Identification and Management
Most oral and laryngeal papillomata are caused by hpv 6 and hpv 11. Early detection and treatment optimizes prevention against the development of rrp. Because hpvs come in as many as 150 different types, it is salutary to recall that the currently available hpv vaccines are not absolute in preventing or curing existing hpv infections4. Great success has been reported through mass immunization9, and immunization of both sexes is indicated to optimize epidemiologic immunity. Early detection of the E7 protein is feasible; the Cervimax monoclonal antibody kit [Cervimax, Vienna, Austria (http://www.cervimax.eu/IHC.html)] for immunohistochemical assay is used mainly for research, but shows clear immune-reactivity with E7 antigen. Thus, hr hpv, cin, and cervical cancer could be determined early and be moderated by vaccination.
DISCUSSION
The current recommendation is to vaccinate before sexual activity starts, especially for girls. Because young males are reservoirs for sexually transmitted hpvs, boys should also be vaccinated. These vaccinations reduce the prevalence of cervical carcinomas. High-level antibodies against hpv 16 and hpv 18 persist for 7 years after vaccination, and booster vaccines are recommended before that period elapses. Vaccinations stimulate immunomodulating mechanisms and positively affect prevention and prognosis for hpv morbidity4.
BEHAVIOR MODIFICATION
Promiscuity, including indiscriminate saviolum kissing, is fingered for transmission of viruses, especially hpvs. Saviolum kissing is not innocent or benign. Ideally, saviolum kissing and sexual intimacy should be restricted to life partners.

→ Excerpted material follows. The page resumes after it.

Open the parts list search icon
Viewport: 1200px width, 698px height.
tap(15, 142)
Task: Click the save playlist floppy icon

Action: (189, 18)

Greater awareness of kissing as an infective source should be noted, and education about the risks from sexual practices should be included in sex-advice programs targeted at young people before their sexual debut.
CONCLUDING REMARKS
Many cancers have no established causation, and their exact causes remain obscure. Genetic susceptibility and preneoplastic conditioning by chemicals, physical radiation, infections, or chromosomal damage might predispose certain individuals to developing certain types of cancer. Viruses are but one causative factor in oncogenesis. Certain hpvs have been firmly implicated for specific kinds of cancer, and hpv-related cancers are being progressively defined. Putative hpv genomes are successfully being identified, deconstructed, and understood. As the various hpv constituents are elucidated, the hope is that novel, more effective vaccines will appear. Identifying vulnerable genomic loci and comprehending their molecular physiology could procure a safe, reliable, and totally effective cure against hpv neoplasia. Much is known about hpv; but precise biomolecular mechanisms relating to mutation, resistance, and carcinogenesis remains obscure. More research into hpv biology is needed4.
CONFLICT OF INTEREST DISCLOSURES
The author has no financial conflict of interest to declare.